With junkacious sagacity (ahem), I placed my “at the ready Manzhuan cake” in mylar unsealed along with other Yiwu productions, including an even more wickedly humid production from David Lee Hoffman acquired around the same time.  This is where the music takes a precarious foreboding tone for this is when the Yiwu box took on a decidedly heavier aroma, all within more or less innoculated with eau de dank.  It’s my suspicion that the main culprit was the DLH production; just a whiff of it today turned my stomach. . .  and it’s been out of the box and in the open since early Nov ’24!  That was also when I removed the Manzhuan from the Yiwu box, as its developing trajectory did not compare favourably to the year prior.

Frozen In Time

There’s a particular misnomer that given X and Y conditions that one can keep their productions frozen in time.  This is not too likely.  However, there is the possibility for evaluating the effects of storage and modulating accordingly within certain parameters.  In the mylar and Yiwu box, the Manzhuan became less ebullient and more bland, exactly as if it had been subjected to too much humidity for too long.  This is what informed my taking it out of the box, and when things did not improve at the beginning of Jan ’25, it parted from the mylar as well.

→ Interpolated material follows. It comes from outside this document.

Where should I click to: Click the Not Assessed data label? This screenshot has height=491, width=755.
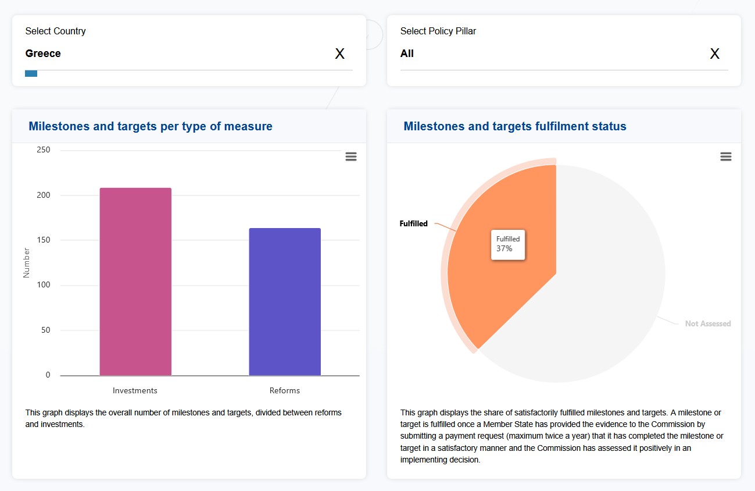tap(707, 323)
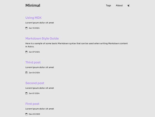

The results on this 5th-day of the New Lunar Year are far better than satisfactory:

  • the humid notes are mostly an afterthought;
  • there’s full sweetness;
  • the peach taste is uninhibited;
  • Additionally, the broth is thick.

Some previous tastings may have been just as thick, but the lack of sweetness along with the very pronounced humidity possibly distracted from appreciating this.  Of curiosity is whether its storied storage path in any way contributed to any of it current glories. It’s hard to say.  It’s worth noting that the Manzhuan stash is not being stored in mylar but a stash box and given tastings therefrom, it appears that air flow factors significantly in producing the favourable results reported above.

Conclusions

In evaluating the ’98 Manzhuan these past few years, I’d venture that mylar isn’t the very best for humid productions if the desire is to bring out the most sweetness while lessening humidity.  Sweetness and humidity may be inversely related provided conditions resembling those here in Los Angeles.  There is a term called “tuicang” (退仓) which refers to post-humid storage specifically geared toward minimizing wet character.  It’s probably the mark of a more finished product.  Certainly since Nov ’24, the Manzhuan (from the “at the ready” Yiwu box) could be considered to have been undergoing tuicang.

Finally, the Manzhuan Storage Brief would be remiss were it not to highlight that this heavier Guangdong storage has not adversely affected the underlying spirit of the material, which is sweet, fruity, lively, and thick.   Also as a complete sidenote, it’s worth mentioning that the appearance of Manzhuan is very much in the old-school vein, rather similar to all other terroir before the wispy whole-leaf style became the trademark of Yiwu offerings around ’04.  You can gander here.  Cashed leaves.

Willie Pueronka

Willie Pueronka.  Dat ole mystery list of flavours evoking a sense of the time when I delivered papers for the Fairfield Ledger, back when it was a daily, back when they delivered papers.  This time it’s Chameleon’s “banana.”  It’s not the real taste of banana, but it is the real taste of Willie Wonka’s Wacky Wafers.  Of course, Chameleon is not sweet like that.  Though it screams “banana flavour”, it’s blended in a sophisticated grown up way, like banana bread.   No foolin’.